→ **SHORT PROBLEM A**:
Arrange everything in the records from the line containing "The width and height of the screenshot is (417, 662)." down to the last line of the records as a JSON list of strings, one string per line. Skip blank lines and leave the pictures out.

→ **PROVIDED PASSAGE**:
####
The main objective of the following project is to train several ML models being able to predict whether a specific trip is popular among the agency clients. Furthermore, this project aims to recognise important factors that cheer the trip up, make it encouraging and appealing to a wider range of customers and, as a resut, more popular in general.

To achieve the final goals, the first step involved gathering data. The final dataset was scrapped (extracted from the html code) from the Rainbow Tour website and consists of more than 2 000 travel offerts organized in 2023. Next, the dataset was appropriately prepared and number of reviews on the website was choosen as a criterion of each travel popularity. Because the popular trips are in minority of the agency offer, different methods of dealing with unbalanced data were applied.

In order to better understand and interpret the way that the proposed models make the classification, different methods of explanation and examination of predictive machine learning models were used, inluding Partial Dependence Profiles, Ceteris-Paribus Profiles, Break-Down plots and Shapley Additive Explanations.

1. Web-scraping¶

The first step of the project involves gathering the data from the Rainbow Tour website. It was done with a web-scraping technique using selenium and beautiful-soup packages. The code used for that purpose is presented below.
####
→ **MATERIAL FOR THIS EXERCISE**:
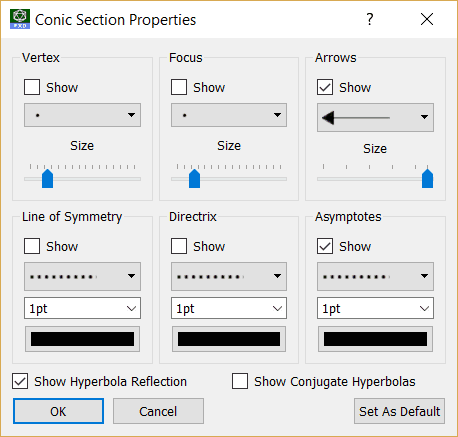458x437 pixels.
Task: Check Show Conjugate Hyperbolas option
Action: coord(240,381)
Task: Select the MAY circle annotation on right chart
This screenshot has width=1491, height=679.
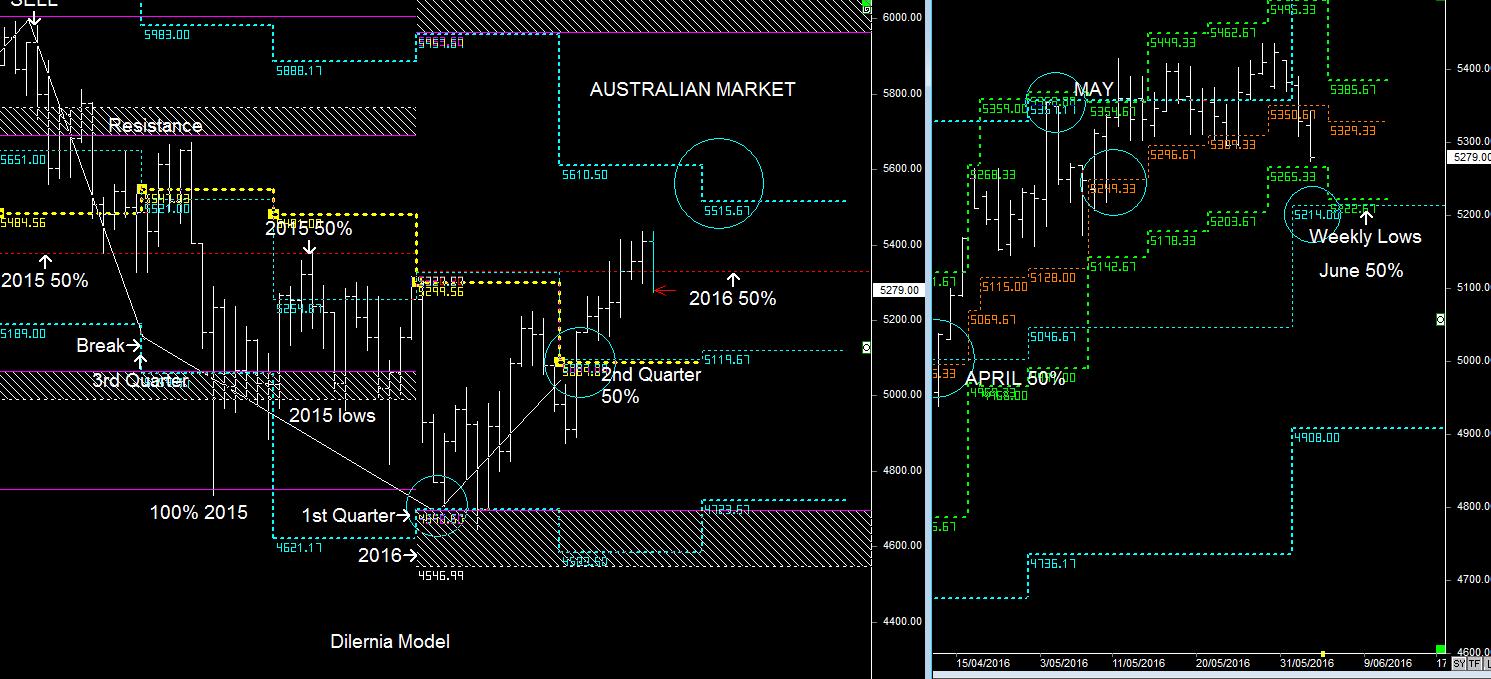Action: (1054, 103)
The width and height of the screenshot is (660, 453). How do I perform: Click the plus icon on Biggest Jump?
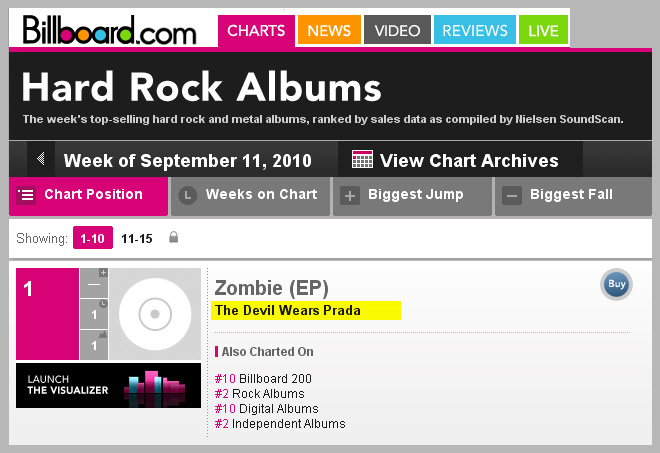point(350,196)
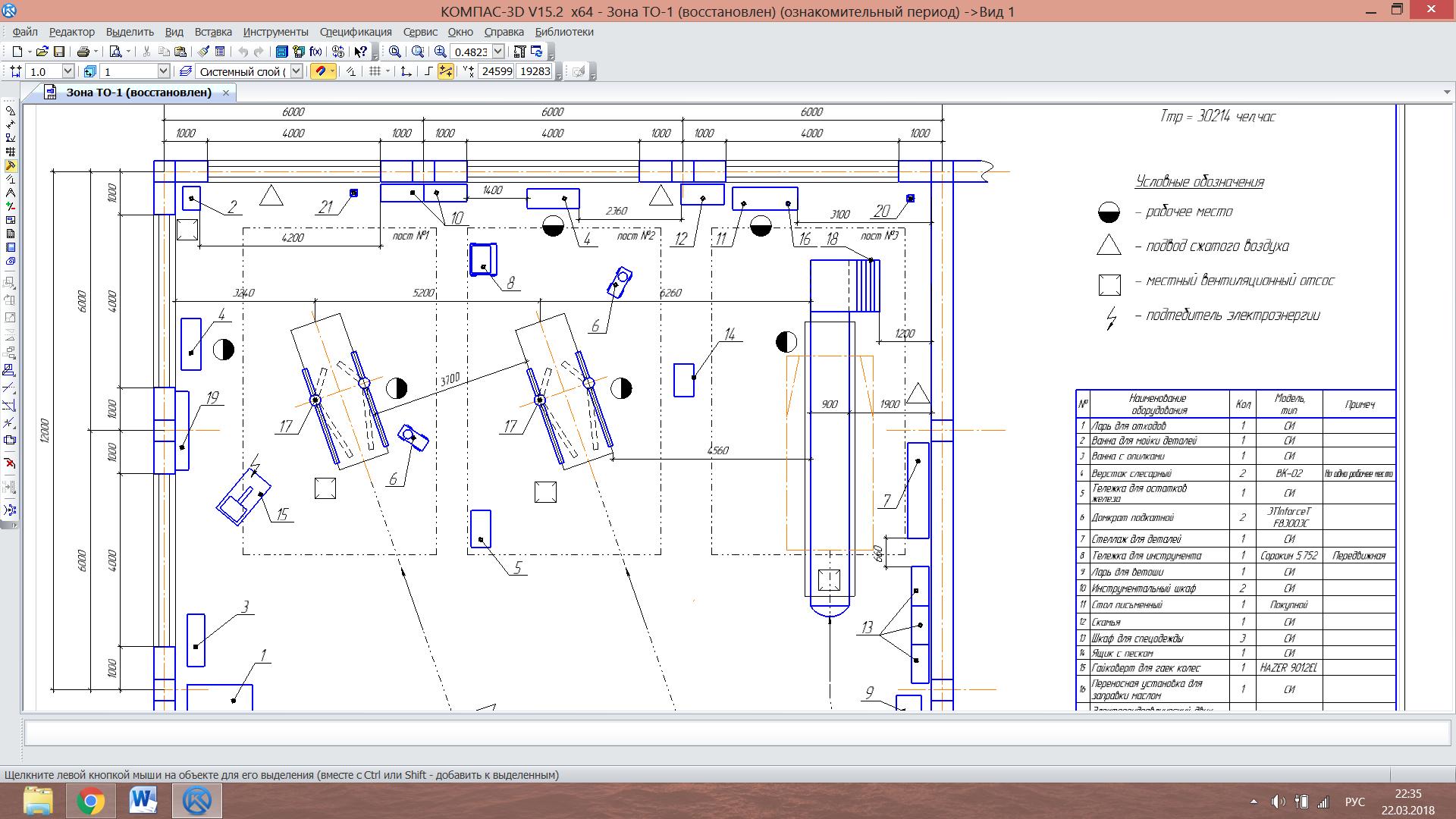Expand the zoom scale 0.4823 dropdown

[x=498, y=52]
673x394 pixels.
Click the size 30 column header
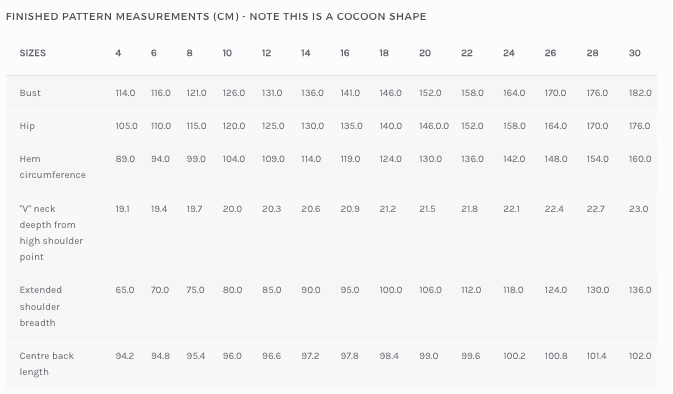634,53
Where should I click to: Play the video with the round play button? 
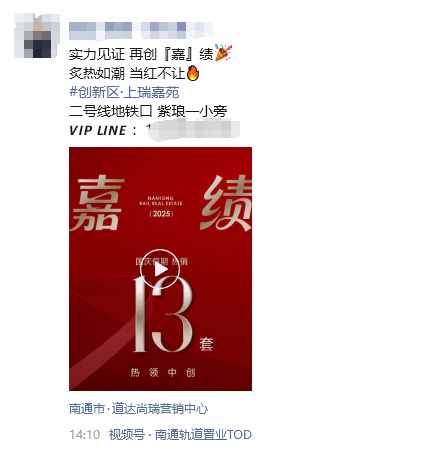tap(160, 269)
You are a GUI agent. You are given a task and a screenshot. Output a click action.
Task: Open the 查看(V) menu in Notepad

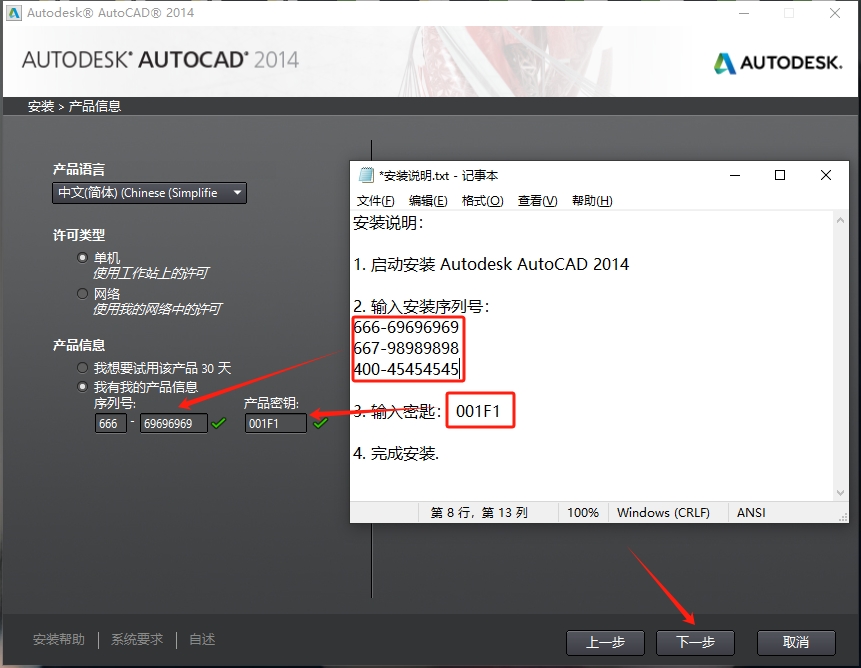[537, 201]
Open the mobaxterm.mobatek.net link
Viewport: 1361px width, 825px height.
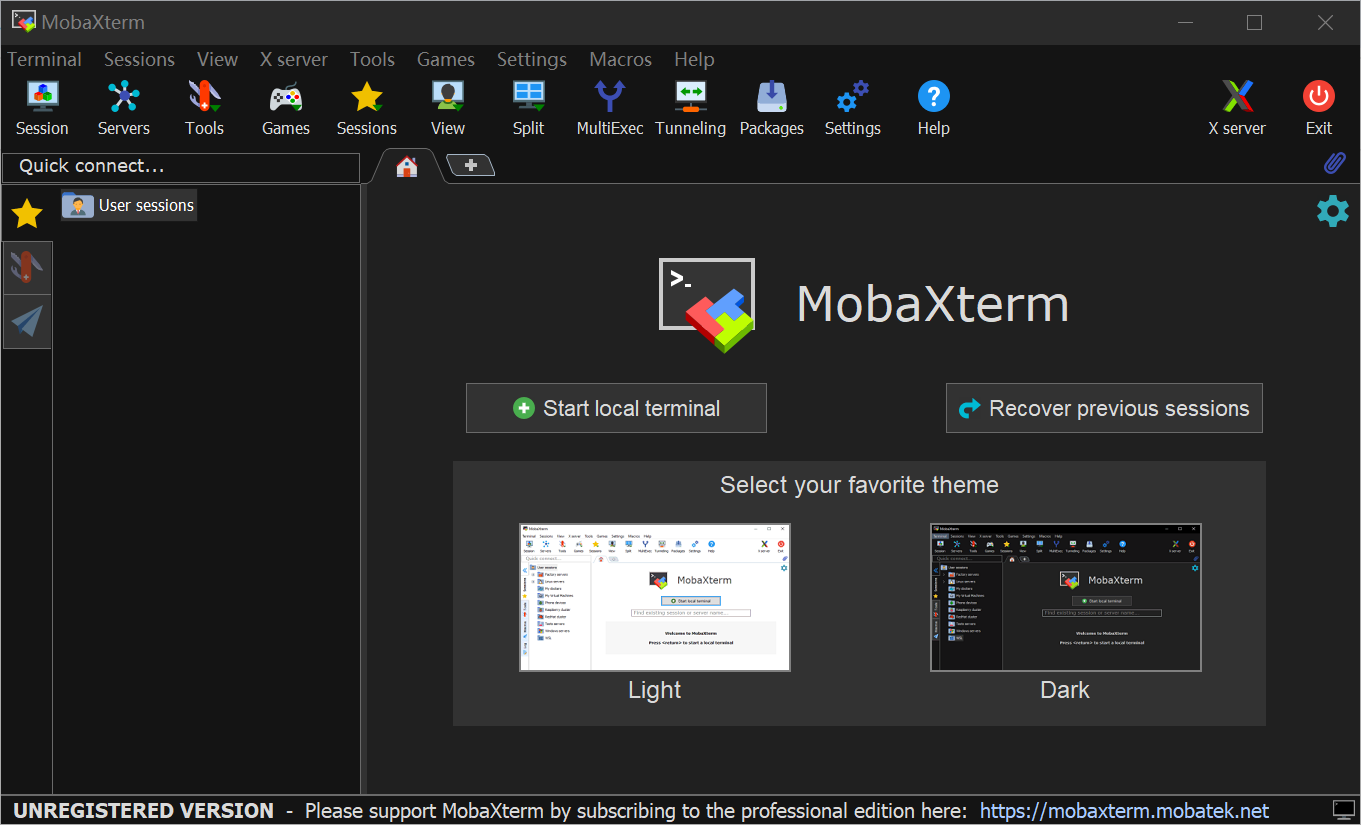tap(1124, 811)
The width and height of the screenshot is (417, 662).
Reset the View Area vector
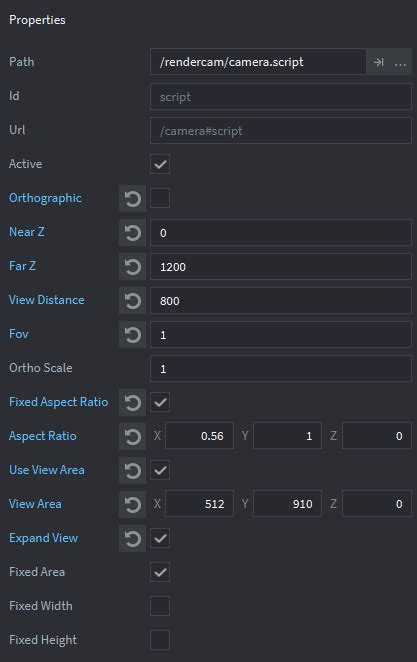[133, 504]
####
→ **SHORT PROBLEM B**:
Set down, word for word, everything in the trip popularity project description from "To achieve the" down to "data were applied.".

→ **EXERCISE RESPONSE A**:
[
  "The width and height of the screenshot is (417, 662).",
  "Reset the View Area vector",
  "[133, 504]"
]

→ **EXERCISE RESPONSE B**:
To achieve the final goals, the first step involved gathering data. The final dataset was scrapped (extracted from the html code) from the Rainbow Tour website and consists of more than 2 000 travel offerts organized in 2023. Next, the dataset was appropriately prepared and number of reviews on the website was choosen as a criterion of each travel popularity. Because the popular trips are in minority of the agency offer, different methods of dealing with unbalanced data were applied.